Saved data entries:

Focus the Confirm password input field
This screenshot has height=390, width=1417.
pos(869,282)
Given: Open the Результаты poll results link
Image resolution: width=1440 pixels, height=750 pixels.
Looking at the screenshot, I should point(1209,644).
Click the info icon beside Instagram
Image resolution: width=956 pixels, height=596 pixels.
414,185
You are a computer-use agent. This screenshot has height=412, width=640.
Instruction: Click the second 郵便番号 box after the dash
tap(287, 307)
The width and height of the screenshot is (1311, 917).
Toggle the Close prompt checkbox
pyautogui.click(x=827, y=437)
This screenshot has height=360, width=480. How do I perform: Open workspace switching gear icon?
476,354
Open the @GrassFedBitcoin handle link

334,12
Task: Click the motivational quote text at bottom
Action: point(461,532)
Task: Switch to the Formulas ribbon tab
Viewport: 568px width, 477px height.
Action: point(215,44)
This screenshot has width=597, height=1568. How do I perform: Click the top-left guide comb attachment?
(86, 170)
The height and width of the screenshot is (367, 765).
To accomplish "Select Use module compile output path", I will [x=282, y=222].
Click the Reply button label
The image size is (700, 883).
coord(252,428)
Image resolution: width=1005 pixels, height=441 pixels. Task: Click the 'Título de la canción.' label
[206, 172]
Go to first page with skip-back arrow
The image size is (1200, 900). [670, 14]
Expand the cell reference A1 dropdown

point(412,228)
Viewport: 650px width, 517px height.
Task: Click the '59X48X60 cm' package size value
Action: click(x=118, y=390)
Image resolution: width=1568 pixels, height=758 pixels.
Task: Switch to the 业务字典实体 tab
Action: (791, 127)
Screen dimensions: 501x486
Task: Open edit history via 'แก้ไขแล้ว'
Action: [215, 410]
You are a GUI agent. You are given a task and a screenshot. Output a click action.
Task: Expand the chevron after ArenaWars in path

> **Instructions to follow**: The lines to extract from the data above begin with the line containing "The width and" and end with the line containing "The height and". Extract them exactly, including both.

> **Exercise output**:
The width and height of the screenshot is (1311, 917).
Toggle the Close prompt checkbox
pyautogui.click(x=827, y=437)
This screenshot has height=360, width=480. How do I perform: Open workspace switching gear icon?
476,354
Open the @GrassFedBitcoin handle link

334,12
Task: Click the motivational quote text at bottom
Action: point(461,532)
Task: Switch to the Formulas ribbon tab
Viewport: 568px width, 477px height.
Action: point(215,44)
This screenshot has width=597, height=1568. How do I perform: Click the top-left guide comb attachment?
(86, 170)
The height and width of the screenshot is (367, 765).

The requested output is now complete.